→ Written task:
Please swap "GUI agent" for "screen agent" throughout the listing below and leave everything else unchanged.

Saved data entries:
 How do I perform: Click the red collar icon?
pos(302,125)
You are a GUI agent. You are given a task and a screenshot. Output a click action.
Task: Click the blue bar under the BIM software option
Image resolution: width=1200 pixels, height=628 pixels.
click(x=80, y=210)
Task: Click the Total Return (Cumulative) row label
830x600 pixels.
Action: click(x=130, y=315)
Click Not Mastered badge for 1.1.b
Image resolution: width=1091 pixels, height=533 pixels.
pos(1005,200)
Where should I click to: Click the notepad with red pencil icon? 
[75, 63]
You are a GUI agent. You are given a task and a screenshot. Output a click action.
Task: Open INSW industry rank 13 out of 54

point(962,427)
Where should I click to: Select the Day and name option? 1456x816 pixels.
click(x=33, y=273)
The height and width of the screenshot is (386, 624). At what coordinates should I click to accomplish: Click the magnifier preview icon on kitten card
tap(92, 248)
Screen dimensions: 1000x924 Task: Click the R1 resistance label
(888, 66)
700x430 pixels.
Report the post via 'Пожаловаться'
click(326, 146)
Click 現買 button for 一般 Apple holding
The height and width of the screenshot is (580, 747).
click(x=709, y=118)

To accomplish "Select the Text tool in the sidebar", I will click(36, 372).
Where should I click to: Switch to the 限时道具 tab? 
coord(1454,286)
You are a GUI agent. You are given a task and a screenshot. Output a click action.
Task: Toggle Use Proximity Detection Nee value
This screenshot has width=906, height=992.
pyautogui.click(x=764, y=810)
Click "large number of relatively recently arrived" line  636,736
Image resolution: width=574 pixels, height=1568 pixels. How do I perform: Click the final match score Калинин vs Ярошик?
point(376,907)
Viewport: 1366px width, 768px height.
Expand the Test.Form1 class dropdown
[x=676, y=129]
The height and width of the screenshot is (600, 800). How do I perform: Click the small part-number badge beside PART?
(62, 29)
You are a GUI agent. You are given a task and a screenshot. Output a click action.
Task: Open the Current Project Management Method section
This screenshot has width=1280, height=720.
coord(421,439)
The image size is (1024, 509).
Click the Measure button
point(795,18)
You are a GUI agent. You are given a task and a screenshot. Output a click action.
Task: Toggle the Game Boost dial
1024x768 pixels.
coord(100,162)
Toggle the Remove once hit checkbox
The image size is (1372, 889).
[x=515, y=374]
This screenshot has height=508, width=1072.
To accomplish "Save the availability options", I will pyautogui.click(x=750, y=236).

→ Solution to this exercise:
 How do I perform: Click the red collar icon?
pos(302,125)
You are a screen agent. You are given a task and a screenshot. Output a click action.
Task: Click the blue bar under the BIM software option
Image resolution: width=1200 pixels, height=628 pixels.
click(x=80, y=210)
Task: Click the Total Return (Cumulative) row label
830x600 pixels.
Action: click(x=130, y=315)
Click Not Mastered badge for 1.1.b
Image resolution: width=1091 pixels, height=533 pixels.
pos(1005,200)
Where should I click to: Click the notepad with red pencil icon? 
[75, 63]
You are a screen agent. You are given a task and a screenshot. Output a click action.
Task: Open INSW industry rank 13 out of 54

point(962,427)
Where should I click to: Select the Day and name option? 1456x816 pixels.
click(x=33, y=273)
The height and width of the screenshot is (386, 624). At what coordinates should I click to accomplish: Click the magnifier preview icon on kitten card
tap(92, 248)
Screen dimensions: 1000x924 Task: Click the R1 resistance label
(888, 66)
700x430 pixels.
Report the post via 'Пожаловаться'
click(326, 146)
Click 現買 button for 一般 Apple holding
The height and width of the screenshot is (580, 747).
click(x=709, y=118)

To accomplish "Select the Text tool in the sidebar", I will click(36, 372).
Where should I click to: Switch to the 限时道具 tab? 
coord(1454,286)
You are a screen agent. You are given a task and a screenshot. Output a click action.
Task: Toggle Use Proximity Detection Nee value
This screenshot has width=906, height=992.
pyautogui.click(x=764, y=810)
Click "large number of relatively recently arrived" line  636,736
Image resolution: width=574 pixels, height=1568 pixels. How do I perform: Click the final match score Калинин vs Ярошик?
point(376,907)
Viewport: 1366px width, 768px height.
Expand the Test.Form1 class dropdown
[x=676, y=129]
The height and width of the screenshot is (600, 800). How do I perform: Click the small part-number badge beside PART?
(62, 29)
You are a screen agent. You are given a task and a screenshot. Output a click action.
Task: Open the Current Project Management Method section
This screenshot has width=1280, height=720.
coord(421,439)
The image size is (1024, 509).
Click the Measure button
point(795,18)
You are a screen agent. You are given a task and a screenshot. Output a click action.
Task: Toggle the Game Boost dial
1024x768 pixels.
coord(100,162)
Toggle the Remove once hit checkbox
The image size is (1372, 889).
[x=515, y=374]
This screenshot has height=508, width=1072.
To accomplish "Save the availability options", I will pyautogui.click(x=750, y=236).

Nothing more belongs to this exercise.